Global Overview 2011: People internally displaced by conflict and violence - Yemen
|Publisher||Norwegian Refugee Council/Internal Displacement Monitoring Centre (NRC/IDMC)|
|Publication Date||19 April 2012|
|Cite as||Norwegian Refugee Council/Internal Displacement Monitoring Centre (NRC/IDMC), Global Overview 2011: People internally displaced by conflict and violence - Yemen, 19 April 2012, available at: http://www.refworld.org/docid/4f97fb4e2.html [accessed 2 August 2015]|
|Number of IDPs||At least 463,500|
|Percentage of total population||At least 1.8%|
|Start of current displacement situation||2004|
|Peak number of IDPs (Year)||463,500 (2011)|
|New displacement||At least 175,000|
|Causes of displacement||Armed conflict, deliberate policy or practice of arbitrary displacement, generalised violence, human rights violations|
|Human development index||133|
As of December 2011, there were at least 463,500 IDPs in Yemen, according to the UN. During the year, the fragmentation of the country continued in the wake of the wider Arab Spring. Yemen's political crisis deepened as the country became ever more volatile and impoverished; from February, a cycle of protests and state repression spread throughout the country. In the resulting political vacuum, fighting escalated between government armed forces and rival tribal or militant groups which led to displacement across the country.
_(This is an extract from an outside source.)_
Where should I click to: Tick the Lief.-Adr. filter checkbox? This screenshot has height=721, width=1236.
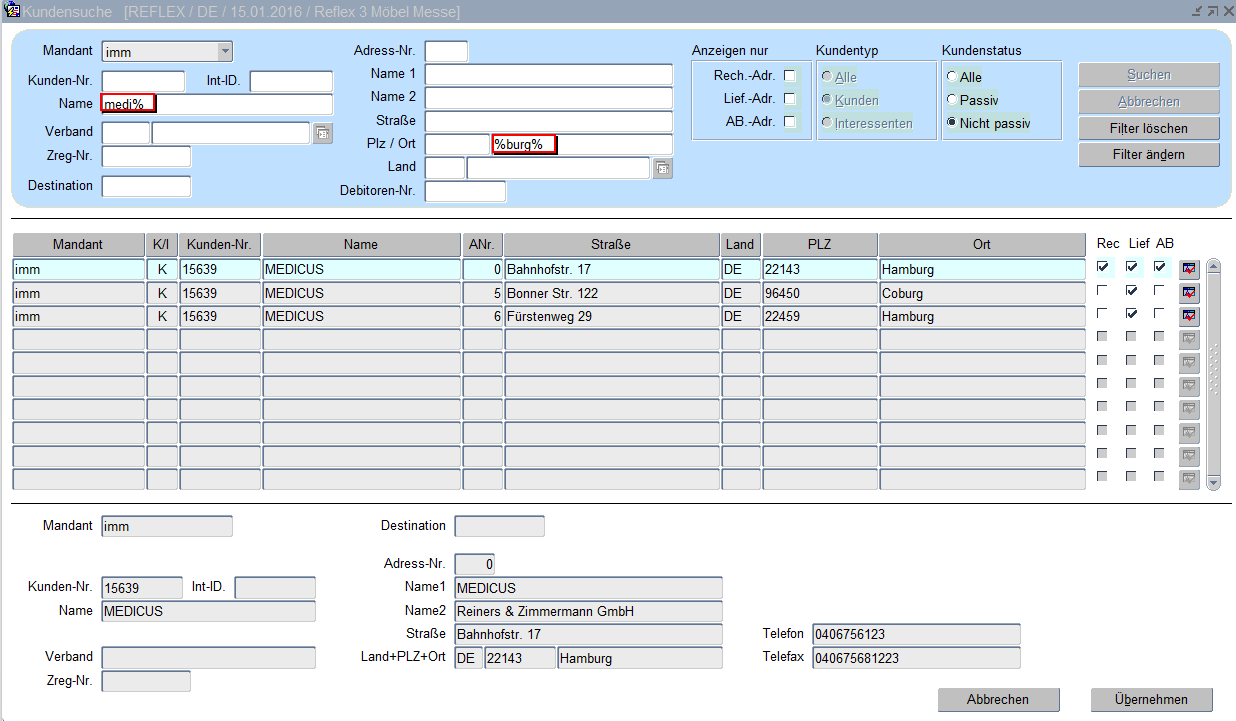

By the end of the year, at least 175,000 people had been newly displaced across northern, central and southern Yemen. In May, fighting between rival factions in the capital Sana'a displaced thousands. In Zinjibar, the capital of Abeyan governorate, clashes between pro-government factions and Islamic militants forced over 90,000 people to flee to the neighbouring governorates of Lahij and Aden. In late 2011 over 7,000 people fled the city of Taiz, Yemen's second largest city, following weeks of heavy fighting. Conflict also caused displacement in Shabwa.
In northern Yemen, large numbers of people remained displaced due to the long-running conflict between the Al-Houthi movement and government armed forces. The conflict broke out in Sa'ada governorate in 2004. From mid-2009 until the ceasefire of February 2010, the most violent and destructive round of the conflict spread to Al-Jawf, Hajjah and Amran governorates and to areas bordering Saudi Arabia. Over 340,000 people were internally displaced, most of whom remained in protracted displacement at the end of 2011.
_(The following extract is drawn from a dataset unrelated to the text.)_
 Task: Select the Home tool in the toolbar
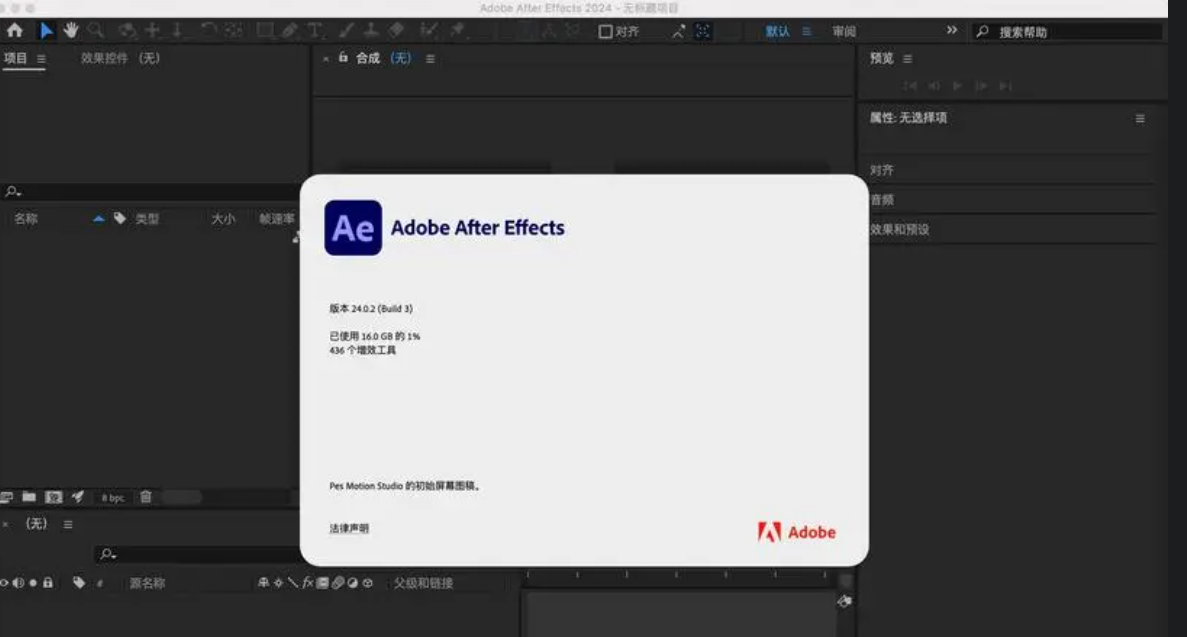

Intermittent violence continued despite the ceasefire and in April 2011, in the wake of the political crisis in Sana'a, the ceasefire collapsed when Al-Houthi groups took control of all of Sa'ada and the majority of Al-Jawf. Al-Houthi groups continued to fight rival tribal and Salafist groups and military forces in Sa'ada and Amran until late 2011.
Displaced and non-displaced people across the country had to contend with insecurity, the scarcity and rising cost of basic necessities, and a rapid decline in the availability of public services including health care and education. Ongoing fighting, checkpoints and landmines prevented many civilians from fleeing or seeking assistance, and also caused death and injury among those who had fled.
For IDPs and others affected by these conflicts, access to clean water, sanitation, food and essential non-food supplies was also inadequate in 2011. In the south, severe water and food shortages were reported in conflict-affected areas of Abeyan. In northern Yemen, the coping capacities of households in Sa'ada, Amran, Al-Jawf and Sana'a were exhausted as their displacement was prolonged, and IDPs were increasingly forced to compete with host communities for limited resources.
Most IDPs sought refuge among host communities, in rented and overcrowded housing, or in makeshift shelters, many in mosques or schools.
Few of those displaced had returned by the end of the year. In southern and central Yemen, some IDPs in urban areas were able to return soon after being displaced. However, in northern Yemen, only 27,000 registered IDPs returned to their place of origin in 2010 and a quarter of those surveyed had no intention of doing so. Extensive damage to homes and infrastructure, continuing insecurity and violence, the fear of reprisals and the lack of livelihood opportunities and basic services were all standing in their way.
In 2011, humanitarian access continued to be intermittent; however in Sa'ada governorate, UN agencies were able to negotiate wider access for the first time since 2008 after the Al-Houthi movement took control.
The Yemeni government has recognised the situation of displacement and has established mechanisms, including the Executive Unit for IDPs as focal point to coordinate with the humanitarian community and respond to displacement. However, its response has remained limited by the lack of resources and capacity, and the limited access to conflict-affected areas.
The UN has implemented the cluster system since early 2010, and has worked closely with the Executive Unit for IDPs. Several international agencies continued to assist displaced and other conflict-affected communities in 2011, alongside national partners including the Yemeni Red Crescent Society, Al Amal and local relief committees.
In November 2011, the UN launched the 2012 Humanitarian Response Plan for Yemen; it requested 54 per cent more funds than for 2011. Only 64 per cent of the funding requested in the appeal for 2011 had been provided, and the UN continued to appeal for greater international commitment, while calling upon all parties for wider humanitarian access.